▶ **Exercise details**: Every line in the listing below from the one with "Task: Toggle the select all notices checkbox" through the one with "Image resolution: width=1127" is to be reproduced exactly, both ends included; leave out the rest.
┌──
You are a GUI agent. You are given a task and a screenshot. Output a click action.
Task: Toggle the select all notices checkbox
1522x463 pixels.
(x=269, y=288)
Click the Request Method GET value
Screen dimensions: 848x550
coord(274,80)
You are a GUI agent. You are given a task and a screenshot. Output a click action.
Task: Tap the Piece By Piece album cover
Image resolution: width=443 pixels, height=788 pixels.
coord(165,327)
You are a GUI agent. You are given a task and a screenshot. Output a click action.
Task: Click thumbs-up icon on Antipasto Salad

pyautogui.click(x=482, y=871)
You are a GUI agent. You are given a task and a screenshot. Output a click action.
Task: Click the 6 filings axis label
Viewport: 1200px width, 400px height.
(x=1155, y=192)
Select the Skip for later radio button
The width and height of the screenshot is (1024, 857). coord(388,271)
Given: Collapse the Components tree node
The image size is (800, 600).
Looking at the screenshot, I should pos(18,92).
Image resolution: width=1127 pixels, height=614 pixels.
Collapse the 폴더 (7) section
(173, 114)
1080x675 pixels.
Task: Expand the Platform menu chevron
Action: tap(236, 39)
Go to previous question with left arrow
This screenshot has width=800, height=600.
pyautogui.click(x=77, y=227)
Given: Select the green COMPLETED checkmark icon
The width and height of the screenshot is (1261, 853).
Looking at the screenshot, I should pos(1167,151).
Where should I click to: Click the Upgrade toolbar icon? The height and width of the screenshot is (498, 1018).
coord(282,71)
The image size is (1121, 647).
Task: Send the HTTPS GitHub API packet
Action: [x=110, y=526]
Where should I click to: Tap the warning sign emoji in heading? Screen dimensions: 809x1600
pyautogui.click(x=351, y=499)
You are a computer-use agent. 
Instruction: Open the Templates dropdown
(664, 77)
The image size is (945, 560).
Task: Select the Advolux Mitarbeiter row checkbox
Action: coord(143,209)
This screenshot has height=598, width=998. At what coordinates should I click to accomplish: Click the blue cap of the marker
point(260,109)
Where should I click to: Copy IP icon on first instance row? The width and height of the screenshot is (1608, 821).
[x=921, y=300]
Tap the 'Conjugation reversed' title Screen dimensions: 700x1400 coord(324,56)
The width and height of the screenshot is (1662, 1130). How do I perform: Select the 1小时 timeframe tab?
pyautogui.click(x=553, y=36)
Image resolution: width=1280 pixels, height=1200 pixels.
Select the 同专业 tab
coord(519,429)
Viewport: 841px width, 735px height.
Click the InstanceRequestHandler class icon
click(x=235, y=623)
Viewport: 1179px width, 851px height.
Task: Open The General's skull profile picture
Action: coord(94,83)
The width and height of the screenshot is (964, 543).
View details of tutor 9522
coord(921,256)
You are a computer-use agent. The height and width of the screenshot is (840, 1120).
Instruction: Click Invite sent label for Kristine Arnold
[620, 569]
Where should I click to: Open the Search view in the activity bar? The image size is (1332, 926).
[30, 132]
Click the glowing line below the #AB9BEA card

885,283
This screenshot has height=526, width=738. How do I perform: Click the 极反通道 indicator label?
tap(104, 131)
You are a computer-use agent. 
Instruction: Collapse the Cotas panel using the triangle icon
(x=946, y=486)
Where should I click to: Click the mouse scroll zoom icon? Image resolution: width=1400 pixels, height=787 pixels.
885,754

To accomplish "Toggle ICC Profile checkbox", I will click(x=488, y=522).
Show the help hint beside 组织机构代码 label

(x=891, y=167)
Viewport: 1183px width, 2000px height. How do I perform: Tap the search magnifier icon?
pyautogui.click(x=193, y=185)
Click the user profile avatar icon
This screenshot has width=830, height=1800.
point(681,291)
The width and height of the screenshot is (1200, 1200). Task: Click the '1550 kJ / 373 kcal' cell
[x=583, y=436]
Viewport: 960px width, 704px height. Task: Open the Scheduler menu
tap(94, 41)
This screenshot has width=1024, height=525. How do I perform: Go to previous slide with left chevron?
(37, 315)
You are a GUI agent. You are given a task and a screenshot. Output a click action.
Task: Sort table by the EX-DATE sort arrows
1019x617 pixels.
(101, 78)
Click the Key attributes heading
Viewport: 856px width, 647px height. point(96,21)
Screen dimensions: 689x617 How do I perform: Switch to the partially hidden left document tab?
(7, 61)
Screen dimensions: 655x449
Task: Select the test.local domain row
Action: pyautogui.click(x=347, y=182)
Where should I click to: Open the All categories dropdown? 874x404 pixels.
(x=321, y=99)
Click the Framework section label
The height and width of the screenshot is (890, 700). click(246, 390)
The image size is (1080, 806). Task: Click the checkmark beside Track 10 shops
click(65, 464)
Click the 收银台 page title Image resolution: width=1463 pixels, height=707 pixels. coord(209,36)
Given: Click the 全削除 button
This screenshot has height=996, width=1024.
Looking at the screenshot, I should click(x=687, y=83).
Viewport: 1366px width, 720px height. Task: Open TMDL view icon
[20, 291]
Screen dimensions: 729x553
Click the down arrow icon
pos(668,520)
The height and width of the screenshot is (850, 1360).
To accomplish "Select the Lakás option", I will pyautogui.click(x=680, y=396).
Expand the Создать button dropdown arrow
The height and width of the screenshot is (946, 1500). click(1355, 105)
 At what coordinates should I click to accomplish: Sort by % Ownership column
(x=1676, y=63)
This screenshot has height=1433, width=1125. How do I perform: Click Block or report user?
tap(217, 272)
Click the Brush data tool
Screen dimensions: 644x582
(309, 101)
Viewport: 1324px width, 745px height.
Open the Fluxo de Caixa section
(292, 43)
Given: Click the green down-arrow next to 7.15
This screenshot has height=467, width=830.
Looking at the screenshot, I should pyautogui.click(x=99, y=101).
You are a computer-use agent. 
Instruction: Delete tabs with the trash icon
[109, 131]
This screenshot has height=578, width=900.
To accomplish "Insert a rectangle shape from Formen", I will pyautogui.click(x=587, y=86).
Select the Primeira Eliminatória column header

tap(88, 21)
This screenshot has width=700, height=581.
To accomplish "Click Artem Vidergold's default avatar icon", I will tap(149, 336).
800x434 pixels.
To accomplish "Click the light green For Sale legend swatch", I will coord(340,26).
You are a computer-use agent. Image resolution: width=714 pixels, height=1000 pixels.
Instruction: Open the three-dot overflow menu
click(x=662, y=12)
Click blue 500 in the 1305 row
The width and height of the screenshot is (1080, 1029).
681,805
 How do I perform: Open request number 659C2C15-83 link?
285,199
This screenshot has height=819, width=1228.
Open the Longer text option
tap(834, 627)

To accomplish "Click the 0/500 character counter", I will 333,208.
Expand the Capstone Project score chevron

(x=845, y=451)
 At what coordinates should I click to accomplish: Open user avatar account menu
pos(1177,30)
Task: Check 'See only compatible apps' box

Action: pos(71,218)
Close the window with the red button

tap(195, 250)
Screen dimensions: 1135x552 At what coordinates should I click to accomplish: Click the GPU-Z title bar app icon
└──
▶ **Solution for this task**:
Task: Toggle the select all notices checkbox
1522x463 pixels.
(x=269, y=288)
Click the Request Method GET value
Screen dimensions: 848x550
coord(274,80)
You are a GUI agent. You are given a task and a screenshot. Output a click action.
Task: Tap the Piece By Piece album cover
Image resolution: width=443 pixels, height=788 pixels.
coord(165,327)
You are a GUI agent. You are given a task and a screenshot. Output a click action.
Task: Click thumbs-up icon on Antipasto Salad

pyautogui.click(x=482, y=871)
You are a GUI agent. You are given a task and a screenshot. Output a click action.
Task: Click the 6 filings axis label
Viewport: 1200px width, 400px height.
(x=1155, y=192)
Select the Skip for later radio button
The width and height of the screenshot is (1024, 857). coord(388,271)
Given: Collapse the Components tree node
The image size is (800, 600).
Looking at the screenshot, I should pos(18,92).
Image resolution: width=1127 pixels, height=614 pixels.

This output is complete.